The inspection took place on 4 January 2017 and was unannounced. Kingsmead Lodge is a nursing home for up to 20 younger people with complex physical and learning disabilities. On the day of the inspection there were 16 people living at the home.

The home had a registered manager who had been in post since October 2015. A registered manager is a person who has registered with the Care Quality Commission to manage the service. Like registered providers, they are ‘registered persons’. Registered persons have legal responsibility for meeting the requirements in the Health and Social Care Act 2008 and associated Regulations about how the service is run.

People were not consistently supported to access the community when they wanted to. One person said, “I would like to be able to go out more.” A relative told us, “There are not enough staff for people to be able to access the community.” People did not always have enough to do. Organised activities were planned and people told us they enjoyed these. However staff were not always available to support them with meaningful activities and some people had little to interest or occupy them. We have identified this as an area of practice that needs to improve.

People had comprehensive and detailed care plans to guide staff in how best to meet their needs. Some people’s care plans had not been updated when their needs had changed. This meant that there was a risk that some people might receive care that was not appropriate for their needs. We identified this as an area of practice that needs to improve.

The provider had robust recruitment procedures in place to ensure that staff were suitable to work with people. Staff had a good understanding of how to keep people safe.
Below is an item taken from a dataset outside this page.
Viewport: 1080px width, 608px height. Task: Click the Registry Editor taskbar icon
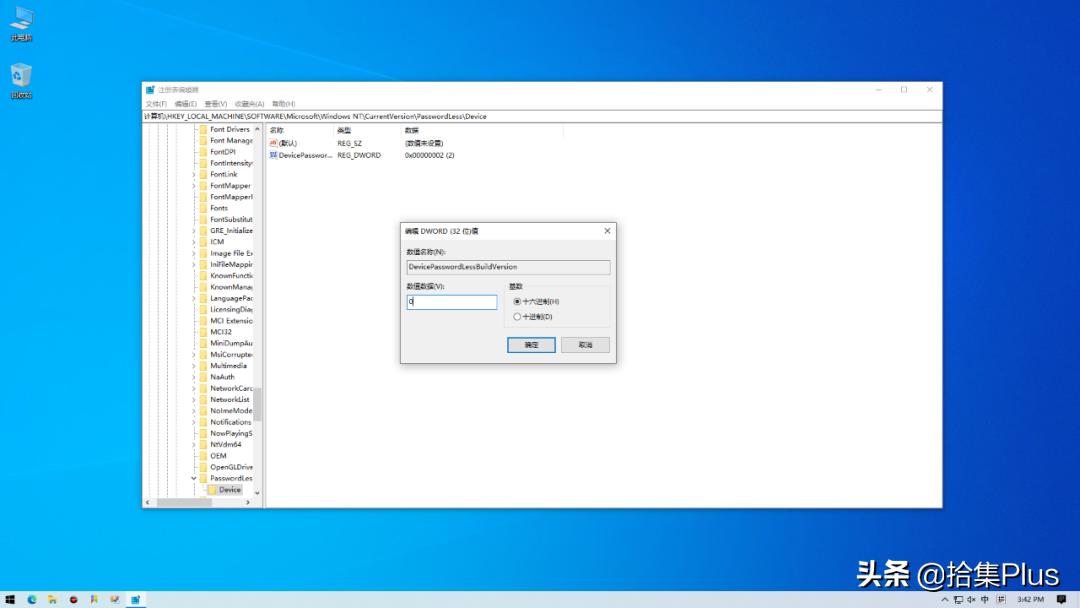[136, 600]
They knew what to do if they suspected abuse and understood their responsibilities to report any concerns. Risk assessments were completed and reviewed regularly and care plans were developed to ensure that risks were managed effectively.

People received their medicines safely from staff who were trained. There were sufficient numbers of suitable staff to care for people safely. People were supported to have enough to eat and drink and people’s nutritional needs were managed effectively. People had access to health care services and received ongoing support from a range of health care professionals. One relative told us, “My relative did have health issues last year and they dealt with it very quickly, they let us know what was happening. It was excellent how it was handled.”

Staff had a clear understanding of their responsibilities to comply with the Mental Capacity Act 2005. People’s care plans included clear, personalised guidance for staff in how to seek consent from people. Staff told us they had the training and support they needed to be effective in their roles. One staff member told us that the training they had received was good, they said, “I’d say it helps us care for people better.” People and their relatives said that they had confidence in the staff. A relative said, “The staff are excellent.”

Staff knew the people they were caring for very well. They were able to communicate effectively with people and involved them in making decisions about their care and support. A health care professional gave us their views on the staff saying, “I love the way they are with the residents. They know them really well and are very knowledgeable and respectful”. Staff respected people’s privacy and maintained their confidentiality. A relative said, “They let people do as much as they can themselves and treat them like adults.”

The registered manager was described as approachable and caring by people, their relatives and the staff. People and relatives knew how to complain and said they would feel comfortable to do so. They told us that staff asked them for their views on the care provided and responses from a quality assurance survey were positive. There were robust systems and processes in place to monitor the quality of care and the registered manager had a clear oversight of the quality of the service. Auditing processes were in place and were used to help drive improvements.